Dal 2000 al 2026: oggi circa 74 salesiani operano ad Haiti, all’interno della Visitatoria HAI, che ha moltiplicato e diversificato le sue opere educative e sociali nonostante i terribili terremoti e le varie crisi sanitarie, politiche e sociali che hanno afflitto il Paese. La loro presenza è un elemento di speranza e fiducia per i giovani: nel 2012 la celebrazione per i 75 anni di presenza raduna a Gressier oltre 2.500 ragazzi e ragazze.

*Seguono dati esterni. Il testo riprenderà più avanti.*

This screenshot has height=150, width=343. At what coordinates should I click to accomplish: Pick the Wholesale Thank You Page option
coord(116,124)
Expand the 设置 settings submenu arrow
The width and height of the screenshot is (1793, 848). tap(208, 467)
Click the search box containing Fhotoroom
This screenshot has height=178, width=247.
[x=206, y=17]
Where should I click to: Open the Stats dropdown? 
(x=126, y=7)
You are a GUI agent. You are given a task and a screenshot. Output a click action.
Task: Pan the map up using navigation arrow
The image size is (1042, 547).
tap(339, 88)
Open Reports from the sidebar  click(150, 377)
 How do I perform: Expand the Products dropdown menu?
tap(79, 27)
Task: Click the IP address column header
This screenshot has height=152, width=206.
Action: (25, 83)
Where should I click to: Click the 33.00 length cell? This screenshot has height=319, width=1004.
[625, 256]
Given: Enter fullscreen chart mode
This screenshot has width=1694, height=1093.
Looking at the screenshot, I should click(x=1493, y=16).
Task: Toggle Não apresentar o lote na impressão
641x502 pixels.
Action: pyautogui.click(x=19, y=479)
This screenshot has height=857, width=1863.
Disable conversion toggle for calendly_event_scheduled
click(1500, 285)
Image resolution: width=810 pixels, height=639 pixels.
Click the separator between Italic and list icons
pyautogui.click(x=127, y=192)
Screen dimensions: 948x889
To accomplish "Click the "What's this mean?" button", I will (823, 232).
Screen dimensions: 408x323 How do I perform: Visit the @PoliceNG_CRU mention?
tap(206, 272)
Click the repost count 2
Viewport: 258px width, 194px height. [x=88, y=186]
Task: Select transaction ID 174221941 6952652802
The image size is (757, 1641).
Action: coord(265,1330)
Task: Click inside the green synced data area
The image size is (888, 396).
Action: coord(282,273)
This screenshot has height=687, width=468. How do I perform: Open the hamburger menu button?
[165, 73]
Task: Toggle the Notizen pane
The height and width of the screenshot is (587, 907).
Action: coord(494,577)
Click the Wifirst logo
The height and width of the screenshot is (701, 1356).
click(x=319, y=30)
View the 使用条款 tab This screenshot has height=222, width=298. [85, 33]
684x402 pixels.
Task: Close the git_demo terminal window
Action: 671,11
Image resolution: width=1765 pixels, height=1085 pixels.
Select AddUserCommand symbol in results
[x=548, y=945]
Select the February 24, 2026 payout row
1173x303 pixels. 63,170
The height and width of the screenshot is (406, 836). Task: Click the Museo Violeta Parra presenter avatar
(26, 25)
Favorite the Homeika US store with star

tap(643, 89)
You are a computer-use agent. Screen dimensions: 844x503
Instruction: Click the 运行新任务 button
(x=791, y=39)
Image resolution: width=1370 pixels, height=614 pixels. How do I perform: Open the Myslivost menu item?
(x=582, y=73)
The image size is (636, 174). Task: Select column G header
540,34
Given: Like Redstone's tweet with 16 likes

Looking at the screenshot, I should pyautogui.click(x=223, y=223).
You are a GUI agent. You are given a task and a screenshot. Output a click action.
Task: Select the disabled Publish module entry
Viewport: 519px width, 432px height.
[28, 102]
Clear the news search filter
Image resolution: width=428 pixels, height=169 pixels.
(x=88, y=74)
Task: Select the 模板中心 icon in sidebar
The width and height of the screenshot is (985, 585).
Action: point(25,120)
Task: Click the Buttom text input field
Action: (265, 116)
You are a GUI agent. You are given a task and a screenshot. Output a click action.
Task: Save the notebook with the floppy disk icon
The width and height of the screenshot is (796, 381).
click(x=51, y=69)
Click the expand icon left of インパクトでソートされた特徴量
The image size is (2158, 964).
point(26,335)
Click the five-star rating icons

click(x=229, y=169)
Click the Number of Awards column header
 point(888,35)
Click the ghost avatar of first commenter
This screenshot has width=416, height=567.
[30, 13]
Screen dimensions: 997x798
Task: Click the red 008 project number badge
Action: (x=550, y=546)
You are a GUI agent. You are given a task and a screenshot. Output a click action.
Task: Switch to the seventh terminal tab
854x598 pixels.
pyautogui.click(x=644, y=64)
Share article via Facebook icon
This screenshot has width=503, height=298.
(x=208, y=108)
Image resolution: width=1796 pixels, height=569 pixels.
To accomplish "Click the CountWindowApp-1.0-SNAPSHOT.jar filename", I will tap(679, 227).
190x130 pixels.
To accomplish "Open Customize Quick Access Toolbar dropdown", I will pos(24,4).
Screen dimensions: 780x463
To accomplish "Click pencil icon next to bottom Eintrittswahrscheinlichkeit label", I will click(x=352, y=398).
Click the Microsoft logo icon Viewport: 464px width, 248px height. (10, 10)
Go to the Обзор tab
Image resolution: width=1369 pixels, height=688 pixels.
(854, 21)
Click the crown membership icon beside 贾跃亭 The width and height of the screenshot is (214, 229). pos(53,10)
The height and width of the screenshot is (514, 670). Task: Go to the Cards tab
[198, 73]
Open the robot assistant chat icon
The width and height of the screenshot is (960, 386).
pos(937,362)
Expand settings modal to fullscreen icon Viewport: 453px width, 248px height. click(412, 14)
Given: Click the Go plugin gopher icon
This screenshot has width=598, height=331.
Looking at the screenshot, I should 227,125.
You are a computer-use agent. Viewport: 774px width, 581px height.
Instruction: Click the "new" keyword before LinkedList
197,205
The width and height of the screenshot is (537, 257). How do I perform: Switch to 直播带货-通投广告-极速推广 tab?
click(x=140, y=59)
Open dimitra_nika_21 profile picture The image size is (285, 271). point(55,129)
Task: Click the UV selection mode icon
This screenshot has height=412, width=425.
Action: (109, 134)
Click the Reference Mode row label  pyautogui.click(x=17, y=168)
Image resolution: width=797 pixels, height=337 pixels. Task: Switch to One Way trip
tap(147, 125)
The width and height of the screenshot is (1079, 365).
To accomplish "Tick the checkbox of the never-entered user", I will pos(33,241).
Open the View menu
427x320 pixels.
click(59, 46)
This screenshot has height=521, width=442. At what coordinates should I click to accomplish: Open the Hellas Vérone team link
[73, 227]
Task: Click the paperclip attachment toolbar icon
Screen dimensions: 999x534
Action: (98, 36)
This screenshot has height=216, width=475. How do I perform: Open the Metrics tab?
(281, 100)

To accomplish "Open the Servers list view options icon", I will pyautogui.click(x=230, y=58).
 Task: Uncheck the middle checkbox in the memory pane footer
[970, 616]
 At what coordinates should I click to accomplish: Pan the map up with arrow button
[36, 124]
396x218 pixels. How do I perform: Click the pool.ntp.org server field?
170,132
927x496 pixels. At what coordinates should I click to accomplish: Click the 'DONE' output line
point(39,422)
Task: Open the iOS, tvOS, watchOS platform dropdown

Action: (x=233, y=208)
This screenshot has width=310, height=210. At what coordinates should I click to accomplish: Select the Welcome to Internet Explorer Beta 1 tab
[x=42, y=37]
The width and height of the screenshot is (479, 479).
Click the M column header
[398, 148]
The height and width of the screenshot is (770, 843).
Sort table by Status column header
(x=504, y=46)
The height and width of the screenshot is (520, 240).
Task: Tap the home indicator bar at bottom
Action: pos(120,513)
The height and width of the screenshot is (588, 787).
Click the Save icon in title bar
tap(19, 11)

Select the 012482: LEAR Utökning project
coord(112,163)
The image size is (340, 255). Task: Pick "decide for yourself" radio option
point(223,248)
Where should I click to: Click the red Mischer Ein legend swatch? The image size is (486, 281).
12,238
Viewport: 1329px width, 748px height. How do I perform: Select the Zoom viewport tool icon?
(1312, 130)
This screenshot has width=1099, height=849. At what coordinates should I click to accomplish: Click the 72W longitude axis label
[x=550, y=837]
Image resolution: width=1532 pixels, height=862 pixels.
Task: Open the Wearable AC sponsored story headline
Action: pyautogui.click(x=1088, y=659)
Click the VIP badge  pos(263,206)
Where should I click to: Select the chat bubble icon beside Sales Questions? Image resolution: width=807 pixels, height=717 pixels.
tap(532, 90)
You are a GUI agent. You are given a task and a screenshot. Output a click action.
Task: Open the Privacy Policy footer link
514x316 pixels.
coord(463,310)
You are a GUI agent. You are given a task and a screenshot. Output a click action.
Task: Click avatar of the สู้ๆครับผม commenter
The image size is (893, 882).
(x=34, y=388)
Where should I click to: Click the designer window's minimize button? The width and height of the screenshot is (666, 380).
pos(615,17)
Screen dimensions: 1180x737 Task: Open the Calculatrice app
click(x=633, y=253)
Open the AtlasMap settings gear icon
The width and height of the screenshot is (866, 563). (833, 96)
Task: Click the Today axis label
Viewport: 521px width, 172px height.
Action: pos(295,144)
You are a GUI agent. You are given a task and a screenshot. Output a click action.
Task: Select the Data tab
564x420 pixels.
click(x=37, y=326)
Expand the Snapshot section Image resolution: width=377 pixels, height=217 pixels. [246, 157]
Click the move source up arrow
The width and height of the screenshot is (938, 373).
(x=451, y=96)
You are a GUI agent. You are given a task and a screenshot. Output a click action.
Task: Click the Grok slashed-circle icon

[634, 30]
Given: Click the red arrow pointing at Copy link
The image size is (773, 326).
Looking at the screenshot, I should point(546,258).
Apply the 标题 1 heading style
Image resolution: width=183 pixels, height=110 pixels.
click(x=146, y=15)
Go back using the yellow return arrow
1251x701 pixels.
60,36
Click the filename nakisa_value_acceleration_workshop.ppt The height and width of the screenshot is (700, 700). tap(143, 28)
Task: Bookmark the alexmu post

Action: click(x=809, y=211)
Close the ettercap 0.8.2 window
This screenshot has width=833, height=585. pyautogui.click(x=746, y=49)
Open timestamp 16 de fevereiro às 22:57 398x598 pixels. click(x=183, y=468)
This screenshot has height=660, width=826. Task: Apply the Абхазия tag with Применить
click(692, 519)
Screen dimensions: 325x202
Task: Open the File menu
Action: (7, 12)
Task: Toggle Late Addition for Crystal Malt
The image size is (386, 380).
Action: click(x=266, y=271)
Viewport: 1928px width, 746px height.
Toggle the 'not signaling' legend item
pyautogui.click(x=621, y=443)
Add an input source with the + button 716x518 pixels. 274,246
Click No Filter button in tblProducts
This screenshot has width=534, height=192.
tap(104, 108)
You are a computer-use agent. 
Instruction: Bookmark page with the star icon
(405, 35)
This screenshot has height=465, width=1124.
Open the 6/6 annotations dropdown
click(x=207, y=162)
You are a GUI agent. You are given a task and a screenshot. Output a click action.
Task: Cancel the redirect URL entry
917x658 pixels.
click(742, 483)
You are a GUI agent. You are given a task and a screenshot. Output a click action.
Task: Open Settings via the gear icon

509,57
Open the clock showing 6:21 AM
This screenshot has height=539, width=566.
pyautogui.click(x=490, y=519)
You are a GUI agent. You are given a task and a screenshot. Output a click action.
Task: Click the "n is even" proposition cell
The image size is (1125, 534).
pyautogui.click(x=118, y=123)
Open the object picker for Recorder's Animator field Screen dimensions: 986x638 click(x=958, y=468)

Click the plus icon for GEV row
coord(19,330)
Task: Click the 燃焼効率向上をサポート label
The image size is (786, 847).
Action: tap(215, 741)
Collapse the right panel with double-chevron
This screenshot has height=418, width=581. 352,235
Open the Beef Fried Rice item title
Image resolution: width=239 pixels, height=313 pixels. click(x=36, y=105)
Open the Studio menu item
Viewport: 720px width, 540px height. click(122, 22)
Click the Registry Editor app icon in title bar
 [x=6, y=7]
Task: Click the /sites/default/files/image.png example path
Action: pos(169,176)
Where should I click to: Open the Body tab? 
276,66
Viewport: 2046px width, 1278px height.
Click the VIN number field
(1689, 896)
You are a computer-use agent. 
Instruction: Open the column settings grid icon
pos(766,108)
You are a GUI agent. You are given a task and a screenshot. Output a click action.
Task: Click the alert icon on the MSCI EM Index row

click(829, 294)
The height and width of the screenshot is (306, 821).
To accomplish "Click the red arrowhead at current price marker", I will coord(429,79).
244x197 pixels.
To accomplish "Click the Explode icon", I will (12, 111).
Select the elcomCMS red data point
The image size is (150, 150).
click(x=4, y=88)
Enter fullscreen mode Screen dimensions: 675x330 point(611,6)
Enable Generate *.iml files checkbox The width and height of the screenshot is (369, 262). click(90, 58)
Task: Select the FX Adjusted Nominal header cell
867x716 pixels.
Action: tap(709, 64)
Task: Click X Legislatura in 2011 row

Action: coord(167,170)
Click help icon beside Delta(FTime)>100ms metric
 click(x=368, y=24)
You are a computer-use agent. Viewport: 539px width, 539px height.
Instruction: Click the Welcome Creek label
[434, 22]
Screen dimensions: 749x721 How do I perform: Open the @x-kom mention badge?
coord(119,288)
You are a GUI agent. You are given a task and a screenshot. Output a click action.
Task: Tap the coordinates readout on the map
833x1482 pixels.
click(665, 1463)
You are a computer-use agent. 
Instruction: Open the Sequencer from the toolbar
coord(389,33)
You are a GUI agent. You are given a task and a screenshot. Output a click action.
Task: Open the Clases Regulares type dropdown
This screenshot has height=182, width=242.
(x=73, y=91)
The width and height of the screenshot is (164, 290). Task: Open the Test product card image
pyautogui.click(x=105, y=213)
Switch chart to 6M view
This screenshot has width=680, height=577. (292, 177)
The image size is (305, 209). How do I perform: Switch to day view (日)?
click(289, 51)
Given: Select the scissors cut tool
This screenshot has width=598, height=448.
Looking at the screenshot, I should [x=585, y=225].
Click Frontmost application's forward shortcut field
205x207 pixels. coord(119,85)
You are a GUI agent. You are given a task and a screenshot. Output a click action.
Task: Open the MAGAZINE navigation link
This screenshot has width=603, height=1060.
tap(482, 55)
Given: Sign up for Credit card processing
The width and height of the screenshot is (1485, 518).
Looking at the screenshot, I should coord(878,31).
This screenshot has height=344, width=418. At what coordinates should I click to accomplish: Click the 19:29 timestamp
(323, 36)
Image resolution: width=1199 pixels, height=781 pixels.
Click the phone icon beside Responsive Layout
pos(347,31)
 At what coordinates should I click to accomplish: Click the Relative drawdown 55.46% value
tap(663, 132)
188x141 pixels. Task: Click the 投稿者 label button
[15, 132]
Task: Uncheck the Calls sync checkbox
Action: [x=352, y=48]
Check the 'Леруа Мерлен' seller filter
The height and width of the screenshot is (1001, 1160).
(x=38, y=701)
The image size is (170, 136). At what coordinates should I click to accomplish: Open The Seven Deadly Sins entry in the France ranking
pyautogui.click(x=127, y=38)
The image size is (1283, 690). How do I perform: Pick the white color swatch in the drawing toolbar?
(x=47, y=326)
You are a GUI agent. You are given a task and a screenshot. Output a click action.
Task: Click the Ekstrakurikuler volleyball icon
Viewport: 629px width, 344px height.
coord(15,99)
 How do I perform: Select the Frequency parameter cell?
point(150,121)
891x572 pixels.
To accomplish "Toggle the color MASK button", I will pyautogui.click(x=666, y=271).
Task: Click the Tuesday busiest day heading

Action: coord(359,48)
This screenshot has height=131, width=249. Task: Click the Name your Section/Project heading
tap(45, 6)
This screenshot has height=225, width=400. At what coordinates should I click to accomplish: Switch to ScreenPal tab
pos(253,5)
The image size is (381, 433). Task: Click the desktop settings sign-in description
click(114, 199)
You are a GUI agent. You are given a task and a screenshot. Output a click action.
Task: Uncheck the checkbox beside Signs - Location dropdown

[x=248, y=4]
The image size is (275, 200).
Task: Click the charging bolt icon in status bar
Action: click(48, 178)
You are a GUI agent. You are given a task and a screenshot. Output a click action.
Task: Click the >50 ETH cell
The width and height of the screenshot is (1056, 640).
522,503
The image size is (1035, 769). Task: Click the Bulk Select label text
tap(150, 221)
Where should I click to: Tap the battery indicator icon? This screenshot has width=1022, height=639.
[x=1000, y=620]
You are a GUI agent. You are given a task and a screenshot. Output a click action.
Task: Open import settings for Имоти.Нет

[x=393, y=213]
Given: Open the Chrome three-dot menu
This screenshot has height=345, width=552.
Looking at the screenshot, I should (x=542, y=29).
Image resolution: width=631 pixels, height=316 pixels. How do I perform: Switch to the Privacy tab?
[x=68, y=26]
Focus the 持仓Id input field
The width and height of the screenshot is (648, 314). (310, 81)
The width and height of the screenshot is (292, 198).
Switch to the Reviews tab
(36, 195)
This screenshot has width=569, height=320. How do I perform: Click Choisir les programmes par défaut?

La missione dei Salesiani, ispirata a San Giovanni Bosco (1815-1888), continua ad essere portata avanti, al fine di formare “buoni cristiani e onesti cittadini” attraverso scuole, oratori e centri di accoglienza per bambini di strada. Nel 2026, l’anniversario dei 90 anni d’impegno educativo, evangelizzatore e di promozione sociale integrale rimarca nuovamente la rilevanza dei Figli di Don Bosco nella ricostruzione fisica, morale e spirituale della società, attraverso l’offerta di un’educazione di qualità per i giovani, in particolare i più vulnerabili, un po’ ovunque in tutto il Paese.